Deep learning algorithm

Network architecture

We applied a deep residual neural network (ResNet) for image to image transformation in an attempt to predict full-dose from ultra-low-dose CT images [28]. The residual model proposed by Wenqi et al [28] for image classification was modified for regression application in this study. Figure 1 presents the architecture of ResNet employed in the current study. This network combines 20 convolutional layers, including two seven and one six convolutional layers for low-, medium-, and high-level features extraction. For effective feature extraction, the ResNet architecture adopts a dilated convolution with factors of 2 and 4 for seven intermediate and six last layers.

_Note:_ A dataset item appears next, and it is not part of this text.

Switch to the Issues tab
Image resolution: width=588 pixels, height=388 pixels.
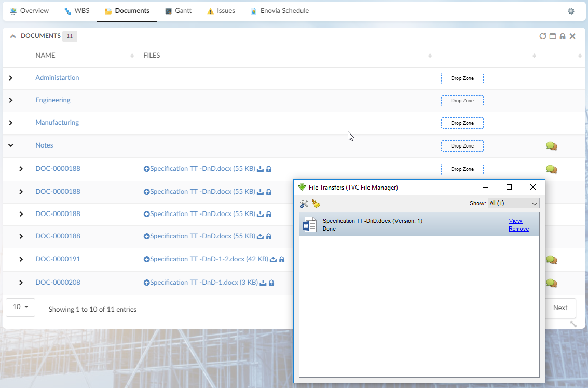221,11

In this combination, every two convolutional layers are linked to a residual connection where a leaky rectified linear unit (LReLU) acts as an activation function. The ResNet implemented in TensorFlow (version 1.12.1) was utilized to transform ultra-low-dose to full-dose chest CT images.

Fig. 1
figure 1

Architecture of the deep residual neural network (ResNet) along with details of the associated layers. Red color layer, layer with dilation 1; yellow color layer, layer with dilation 2; brown color layer, layer with dilation 4. Conv, convolutional kernel; LReLu, leaky rectified linear unit; SoftMax, Softmax function; Residual, residual connection

In this work, a 3 × 3 × 1 kernel was applied for all convolutions. The ResNet network has residual connections that bypass the parameterized layers through combining the input and output of a block to render a smooth information propagation, thus enhancing the training speed/quality. The ResNet architecture benefits from 9 residual blocks that proved efficient for improving the feature extraction process. This work avoids a large number of trainable parameters. More detail of ResNet architecture is presented in Fig. 1.

Implementation details

In this study, 800 (112 COVID-19), 170 (100 COVID-19), and 171 (100 COVID-19) pairs of ultra-low-dose and full-dose CT studies were used as input/output as training, test, and external validation set, respectively, to implement the full-dose prediction technique. The ResNet model with an architecture of a 2D spatial window equal to 512 × 512voxels was employed (CT images were cropped to eliminate the bed and background air). To train the network, Adam optimizer and L2norm loss function were adopted. The training of the network for full-dose prediction took about 50 h using a 2080TI GPU, Intel(R) Xeon 2.30-GHz 7i CUP, and 64-GB RAM. After ten epochs, the training loss reached its plateau.

Quantitative evaluation

Our qualitative and quantitative evaluation of the framework was performed on 170 tests and 171 external validation set. To this end, ultra-low-dose and predicted images were compared with reference full-dose images. The quality of CT images was assessed using voxel-wise root mean square error (RMSE). Moreover, the structural similarity index (SSIM) and peak signal-to-noise ratio (PSNR) were used as quantitative measures of the quality of the predicted CT images.

Clinical evaluation

All patient chest CT images were categorized into three groups, namely full-dose, ultra-low-dose, and predicted by lung windowing. Blind qualitative assessment of CT images was performed by a radiologist with 10 years of experience. The radiologists’ clinical evaluations were based on qualitative assessment, including appraisal of lesion density, shape, position, and margin in addition to the analysis of lesion type. For the qualitative assessment, scores ranging from 1 to 5 were assigned to each image as follows: excellent, 5; good, 4; adequate, 3; poor, 2; and uninterpretable, 1. This scoring scheme was separately used for the overall assessment of image quality, i.e., margin, shape, and density as well as for lesion type. Lesion types included ground glass opacities (GGO), crazy paving (CP), consolidation (CS), nodular infiltrates (NI), bronchovascular thickening (BVT), and pleural effusion (PE). To categorize lesions based on their location, they were attributed to any of the following anatomical regions in the lung: left lung, right lung, upper zone, lower zone, middle zone, superior segment, posterior segment, and central and peripheral areas.

Results

The mean value of CTDIvol for the ultra-low-dose protocol based on which the simulation parameters are determined is about 0.72 mGy (range 0.66–1.02 mGy) (Table 1). In contrast, this index ranges from 4.16 to 10.5 mGy with an average of 6.5 mGy for the full-dose protocol. According to the adopted methodology, the incident flux was determined in the range of 3.5–4 × 103 for different scanner models.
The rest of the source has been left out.